I've always been an angry man. A trait inherited from my father, perhaps. There were often something I would be frustrated with, some wrong in the world that I wanted to vent about. Most of the time, it stemmed from my own insecurities. I don't have much love in my life, so when seeing the happiness of others, I was naturally bitter, and I needed to see them unhappy. I couldn't stand the fact that people were ignoring me... that I was unloved, that I meant nothing to everybody else. So, I had to mean something to them, even if it's a negative image. I had to make them notice me.
Unfortunately, I'm not a very good writer. Unless it concerns personal matters, I'm not a very good writer of stories and fiction. I'm more articulate when it comes to whining and venting. I could go into the most depraved details as I describe to you my sexual desires. I could slur the people I hate with some of the most colorful terms put together in a sentence. But fiction-writing? No, that's not something I'm good at. I only have my rage and frustration, nothing else.
So I made good virtue of my imperfections. I set out to write the most offensive story ever, one that wouldn't need effort or skills. I set out to write the worst story ever. I was hanging around fanfiction.net at the time, as well as starting out as a greenhorn fanfic writer in certain anime forums... AnimeSuki included. So, I decided to write a story that would tick them off, those communities, a story that mocked fanfiction, a story that's a parody of the level of depravity fanfiction, and just writers in general, could sink to in their world-building and imaginings. We as writers hold a great power over characters and story. It's practically like alchemy, creating life from our thoughts. To wield such power and just make an abomination out of it, that was a tempting sin to consider. Like finding your father's pistol and run out into the streets, shooting everyone in sight. Cathartic.

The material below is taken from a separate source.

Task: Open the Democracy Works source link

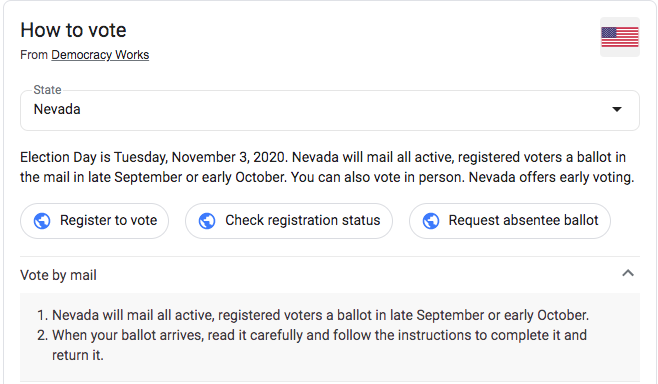Action: 100,55
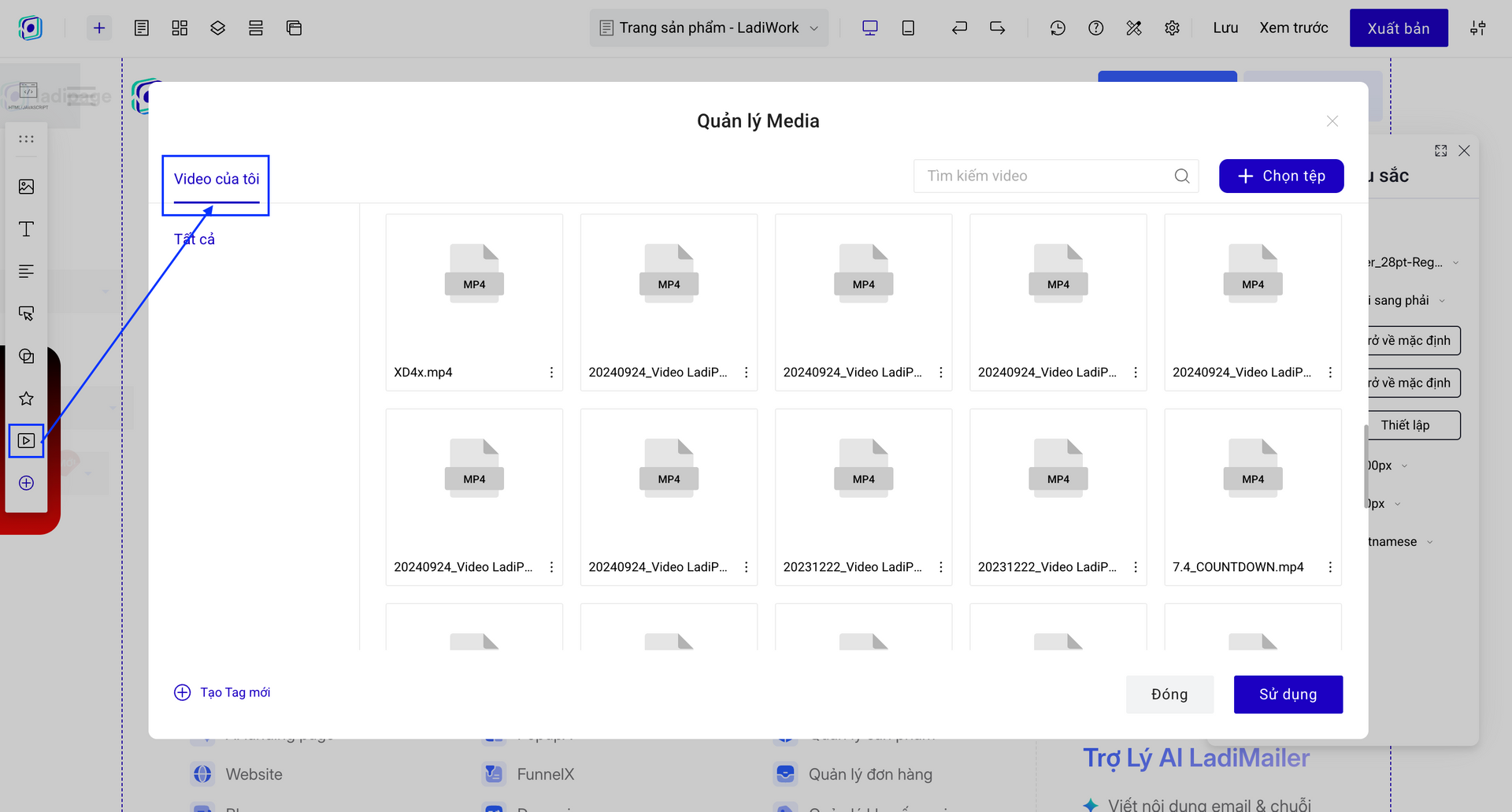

Thus, Fictitious was born. It even had the mocking tagline, "Unleash your imagination", the same one Fanfiction.net proudly worn on its sleeve like something to be commended for, when 90% of fanfiction is gutter shit. It was a joke waiting to be told. I wouldn't be any funny, of course - but the important thing was that I would be laughing, that I would have fun. But, of course, writing a bad story turned out to take as much effort as writing a good one. There were still structure and cohesion obstructing me for some reason, those textbook rules preventing me from publishing a jumbled story without shame. That shame and embarrassment would always coerce me into deleting the stories shortly after I've written them. Guess I've just been too brainwashed into following the rules that I couldn't even break them properly anymore.
I'm still angry today, at the people who've ignored me, at people who've made me feel small, insignificant. And boy, would I love to piss them off. I guess that's the joy those notorious Internet trolls get out of. A good trolling, as they've said, is actually more difficult than a few simple lines of insult. Anyone could just type gibberish and insults online, but it takes a special someone to make people take notice. Because I have no other skills to provide, I wanted to at least be that special someone. If I am not loved, the least I could ask for is hate. I'm pathetic enough to ask for it.
Maybe I'll write Fictitious again, taking people's favorite anime characters and rape them, maul them, kill them in the most brutal manner possibly imagined, all for my own sadistic satisfaction. If I can't be happy, then I'll make the world unhappy. It's such a simple line of logic. And I don't even need to be a talented writer for it.